Christians must stand as defenders of all truth – even when truth is inconvenient. Our faith is not based on feelings though it is a passionate faith. It is not based on community though there is a lot of community. It is not based on personal views though there is enough of it. The Christian faith is based on truth. On the one hand, there is truth that is clearly demonstrable – like the resurrection of Jesus; and on the other, there is truth that cannot be falsified, like the reality of God.

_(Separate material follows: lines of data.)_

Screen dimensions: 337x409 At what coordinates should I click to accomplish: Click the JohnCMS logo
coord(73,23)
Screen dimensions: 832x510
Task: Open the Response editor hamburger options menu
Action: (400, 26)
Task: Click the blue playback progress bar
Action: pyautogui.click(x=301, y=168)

If we make it a habit to allow falsehood to justify religious passion, we will head the path of the dark ages. That is when the ability of relics to inflame passion is more important than the reality that relics are useless at best, and fake at worst.

Most of us come from a good church tradition that emphasizes truth. That is one invaluable aspect of our tradition we must promote without apology.

Preconceived notions that are reinforced by means of false news are harmful to us individually and to us as the body of Christ. When the Christian faith values views more than truth, we condemn ourselves to darkness. And you can be sure the same darkness that breeds the evil found in the medieval church will resurface if we, like them, choose the false news that is convenient rather than hard truth that makes our case more difficult. But a case for truth that is hard won will be thorough, enduring, and pleasing to God.